◆ **Supplied passage**
* * * * * * * * *
Green Chicken Enchiladas

As I was looking ahead to this week, I reminded myself that I had cilantro in the fridge left from my roasted cauliflower soup last week. I have a harder time keeping cilantro fresh than parsley, and knew that this would probably be the last week I would be able to use this bunch, so I decided to use it all up with green chicken enchiladas!

I love this recipe from Food52. Fair warning: it is titled Enchiladas Suizas, but it is not truly that because it doesn't include a cream sauce. That's fine by me. It's a killer green salsa with corn tortillas and chicken. Game on.

Planning!

This recipe does do one thing that kind of makes me crazy: it calls for a portion size (2 cups, to be specific) of cooked chicken rather than telling you how much raw chicken to buy and offering a suggestion for preparing it. No worries, really, in this case: I can eye ball about how much chicken will make two cups of chopped/shredded meat (about a pound), and I'm all about that court-bouillon poaching life.

Here's the nutritional breakdown from Fitbit...

Groceries I had on hand...

  • olive oil
  • garlic
  • cilantro
  • dried oregano
  • ground clove
  • ground cumin
  • salt

Groceries I had to buy...

  • tomatillos (.7lb @ $.99/lb = $.69)
  • poblanos (.59lb @ $4.69/lb = $2.77)
  • chicken broth ($.79)
  • lime (1 @ 5 for $2.00 = $.40)
  • chicken (1.05lb @ $4.29/lb = $4.50)
  • corn tortillas ($2.09)
  • monterey jack cheese ($2.50)
  • sour cream ($1.99)

Total monies spent for the entire recipe: $15.73

Total monies spent for each of these 4 meals....

$3.93 per meal...

Cooking!

One of my favorite things about this recipe is how complicated it tastes while taking zero work. Make salsa, roll enchiladas, smother enchiladas, bake enchiladas. For real!
* * * * * * * * *
◆ **Written exercise 1**
Answer these from the enchiladas post:
(a) What dish was the leftover cilantro originally bought for?
(b) About how much chicken does the writer estimate will make two cups of chopped or shredded meat?
(c) What was the total spent on groceries for the entire recipe?
◆ **Written exercise 2**
Put the records from the line with "Where should I" to the line with "pos(432,391)", both included, into a two-column CSV with the headers instruction and location. Give one row per record, quote each field, and turn any line breaks into spaces.

◆ **Data lines**
* * * * * * * * *
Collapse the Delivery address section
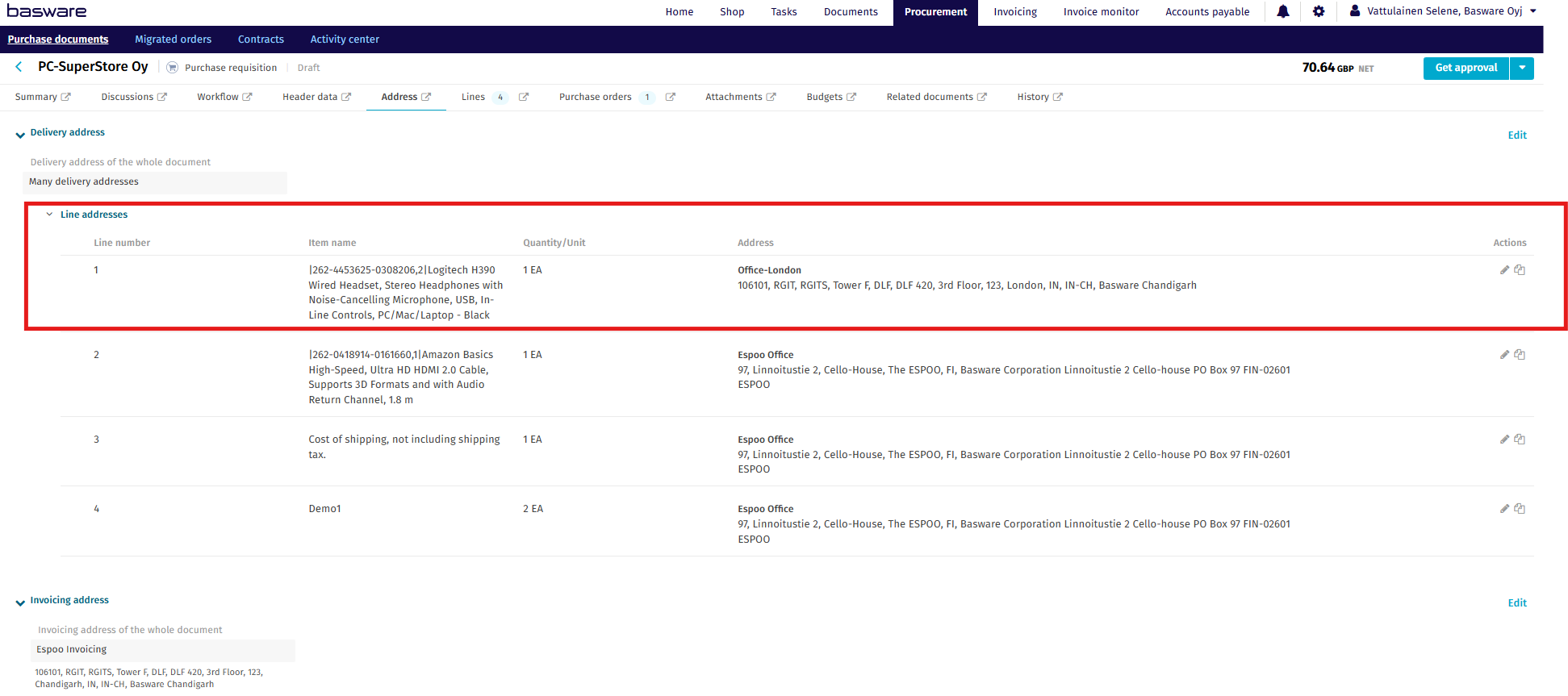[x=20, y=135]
* * * * * * * * *
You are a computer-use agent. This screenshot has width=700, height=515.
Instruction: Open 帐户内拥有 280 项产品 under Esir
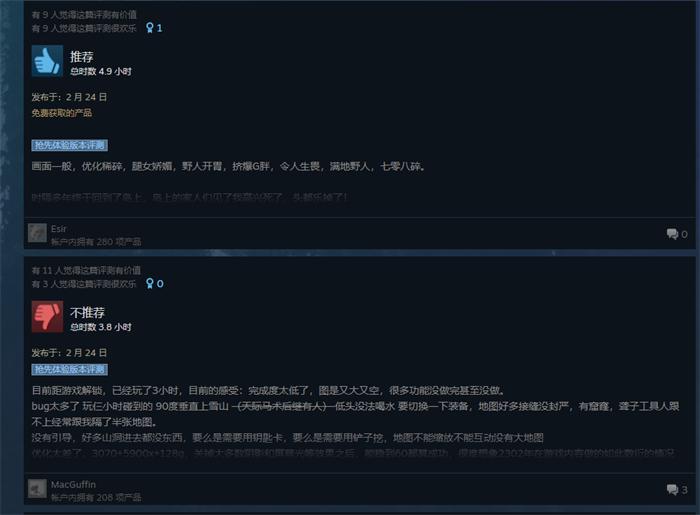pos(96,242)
* * * * * * * * *
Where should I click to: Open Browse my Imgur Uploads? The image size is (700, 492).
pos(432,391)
* * * * * * * * *
◆ **Final answer 1**
(a) Roasted cauliflower soup
(b) About a pound
(c) $15.73

◆ **Final answer 2**
instruction,location
"Where should I click to: Open Browse my Imgur Uploads? The image size is (700, 492).","pos(432,391)"